Google warns quantum computers could hack encrypted systems by 2029 - The Guardian

Google said on March 26 that quantum computers could break the RSA-2048 encryption protecting much of the internet by 2029. The same day, Google released ML-DSA post-quantum digital signatures in Android 17, integrated into the hardware root of trust. This is a neat trick: announce the threat, sell the solution. The question worth asking is who benefits from that timeline.

The cryptographic threat is real, in theory. In 2019, breaking RSA-2048 with a quantum computer was estimated to require roughly 20 million noisy qubits. A May 2025 paper by Google researcher Craig Gidney, posted to arXiv, revised that estimate down to under 1 million noisy qubits capable of factoring a 2048-bit RSA integer in under a week. The improvement comes from better quantum circuits and algorithmic efficiency — Gidney optimized the modular exponentiation operations at the core of Shor's algorithm. That is a genuine theoretical reduction in the hardware requirements for cryptographically relevant quantum computation. The paper is real. The number is smaller. The threat is not imminent.

The gap between 1 million noisy qubits and any machine in existence is the entire story. IBM's Osprey, announced in 2022, has 433 physical qubits. Google's Willow chip, unveiled in December 2024, demonstrated below-threshold error correction on 105 qubits — an important result for the long road to fault-tolerant quantum computing, but Willow is not Osprey, and neither is close to 1 million noisy qubits with the fidelity required for Shor's algorithm on RSA-2048. Current physical error rates, in the range of 0.1 to 1 percent per gate, would require thousands of physical qubits per logical qubit — pushing the true hardware requirement to hundreds of millions of physical qubits even with error correction. The 1 million figure in Gidney's paper assumes gate fidelities that no current system achieves.

The timeline estimates from intelligence and independent experts paint a different picture than Google's blog post. The U.S. National Security Agency currently adheres to a 2031 deadline for post-quantum migration, according to Ars Technica. The UK's National Cyber Security Centre has advised organizations to prepare by 2035. Leonie Mueck, vice president of quantum hardware at Riverlane, a quantum error correction company, told The Guardian that most credible timelines for a cryptographically relevant quantum computer range from the 2030s to the 2050s. Those estimates are not optimistic projections — they reflect the gap between what current hardware does and what cryptographically relevant computation requires.

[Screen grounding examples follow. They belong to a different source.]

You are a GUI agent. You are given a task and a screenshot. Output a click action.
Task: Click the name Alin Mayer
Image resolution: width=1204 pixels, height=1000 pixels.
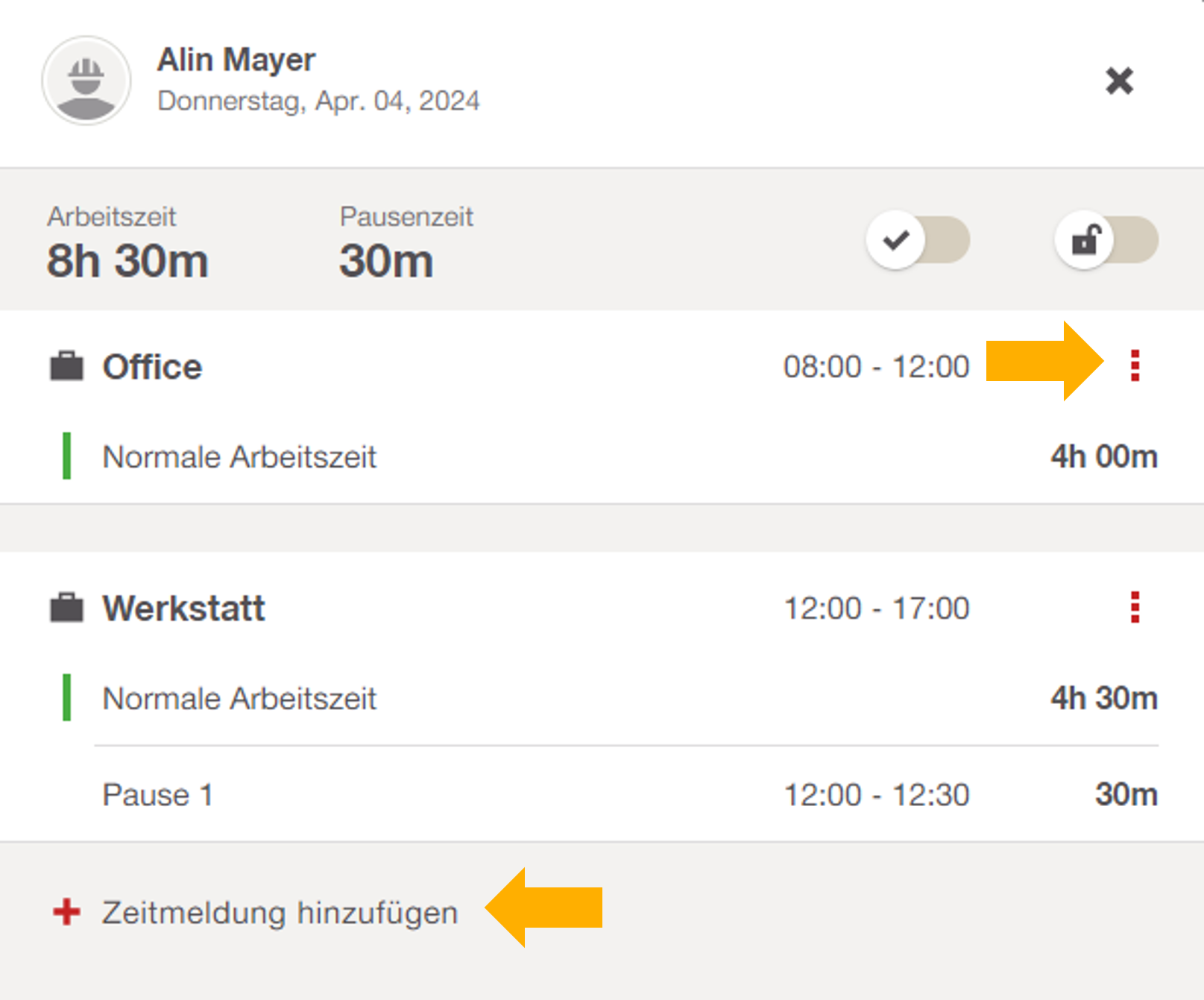(x=236, y=59)

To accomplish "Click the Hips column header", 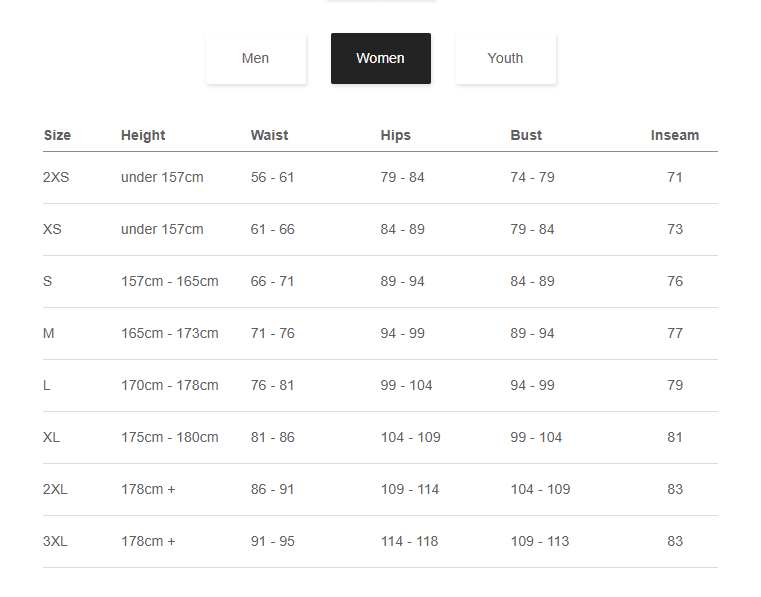I will 395,135.
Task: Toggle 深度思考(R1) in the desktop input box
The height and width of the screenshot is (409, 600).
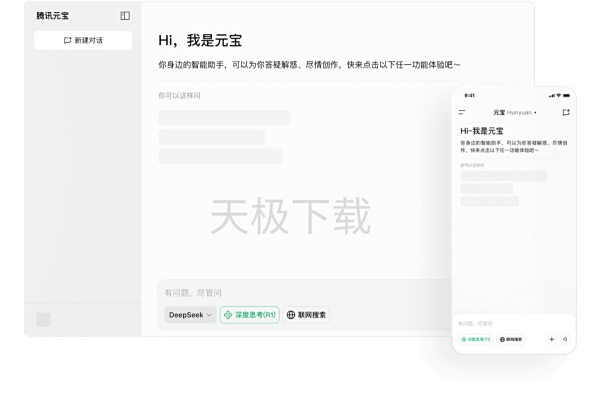Action: point(249,314)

Brian LaMacchia, a cryptography engineer who oversaw Microsoft's post-quantum transition from 2015 to 2022 and now works at FARCaster Consulting Group, called Google's 2029 timeline a significant acceleration over even what the U.S. government has publicly asked for, according to Ars Technica. He did not speculate on what was motivating the acceleration. That question — who benefits from a tighter Q-Day deadline — is worth sitting with.

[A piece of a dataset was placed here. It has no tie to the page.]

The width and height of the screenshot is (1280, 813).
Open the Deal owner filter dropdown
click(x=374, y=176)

The harvest-now-decrypt-later threat is not hypothetical. Intelligence agencies have been harvesting encrypted communications for future decryption for more than a decade, as Mueck confirmed to The Guardian. Governments and financial institutions treating this as an active threat rather than a theoretical one are not being irrational. The threat model is real. The timeline is contested.

If Q-Day is 2031, enterprises face a narrow window to migrate before encrypted data becomes readable. If it is 2050, organizations that rushed migration absorb performance costs — slower signatures, larger keys, compatibility overhead — for a problem that arrived decades late. The 2029 date from Google aligns neatly with the release schedule of Android 17 and the broader deployment of ML-DSA across Google's cryptographic ecosystem. The urgency and the solution come from the same vendor. That is not automatically suspicious. It is worth noticing.

The practical implication for enterprises building or maintaining systems that handle sensitive data is not new: the migration to post-quantum cryptography is already underway, and it is slower than the threat narrative suggests. NIST finalized its first post-quantum cryptographic standards in 2024. Google's Android 17 integration is a real deployment of those standards at scale. The threat is genuine. The timeline for that threat arriving remains a forecast, not a measurement. The difference matters for how urgently organizations should act — and for who profits from telling them to act now.